# WORK REQUIRED
Return, without anything added, the lines from the one containing "Inicio (57, 190)" through the end of the entries below, exactly as written.

# DATA FOR PROCESSING
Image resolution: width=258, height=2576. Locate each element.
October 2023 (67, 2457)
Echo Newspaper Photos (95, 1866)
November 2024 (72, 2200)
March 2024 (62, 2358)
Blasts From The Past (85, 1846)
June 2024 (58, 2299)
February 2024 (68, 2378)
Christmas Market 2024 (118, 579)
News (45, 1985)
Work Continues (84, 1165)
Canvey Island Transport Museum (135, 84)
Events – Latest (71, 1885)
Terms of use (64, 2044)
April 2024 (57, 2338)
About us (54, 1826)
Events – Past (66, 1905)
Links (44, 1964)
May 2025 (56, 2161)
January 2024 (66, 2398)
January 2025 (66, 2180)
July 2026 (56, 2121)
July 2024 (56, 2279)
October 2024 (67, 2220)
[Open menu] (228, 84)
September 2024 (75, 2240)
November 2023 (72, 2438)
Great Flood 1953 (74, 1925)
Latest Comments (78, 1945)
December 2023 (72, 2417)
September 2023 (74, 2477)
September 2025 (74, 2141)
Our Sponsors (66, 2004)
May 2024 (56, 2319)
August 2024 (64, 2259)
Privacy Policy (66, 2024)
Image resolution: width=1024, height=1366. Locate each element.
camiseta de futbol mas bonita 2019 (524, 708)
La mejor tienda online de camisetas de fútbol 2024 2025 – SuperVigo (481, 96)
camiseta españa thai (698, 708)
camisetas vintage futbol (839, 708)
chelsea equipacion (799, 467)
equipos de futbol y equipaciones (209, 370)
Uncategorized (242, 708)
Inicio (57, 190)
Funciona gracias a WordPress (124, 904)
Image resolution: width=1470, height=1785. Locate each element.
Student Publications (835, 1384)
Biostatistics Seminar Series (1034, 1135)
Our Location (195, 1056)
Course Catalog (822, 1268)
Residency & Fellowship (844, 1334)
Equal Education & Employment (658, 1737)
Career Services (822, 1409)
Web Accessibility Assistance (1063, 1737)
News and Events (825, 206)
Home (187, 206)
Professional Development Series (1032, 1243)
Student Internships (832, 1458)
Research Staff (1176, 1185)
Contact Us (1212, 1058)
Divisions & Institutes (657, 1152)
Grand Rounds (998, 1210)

# TASK ANSWER
Inicio (57, 190)
Funciona gracias a WordPress (124, 904)
Image resolution: width=1470, height=1785. Locate each element.
Student Publications (835, 1384)
Biostatistics Seminar Series (1034, 1135)
Our Location (195, 1056)
Course Catalog (822, 1268)
Residency & Fellowship (844, 1334)
Equal Education & Employment (658, 1737)
Career Services (822, 1409)
Web Accessibility Assistance (1063, 1737)
News and Events (825, 206)
Home (187, 206)
Professional Development Series (1032, 1243)
Student Internships (832, 1458)
Research Staff (1176, 1185)
Contact Us (1212, 1058)
Divisions & Institutes (657, 1152)
Grand Rounds (998, 1210)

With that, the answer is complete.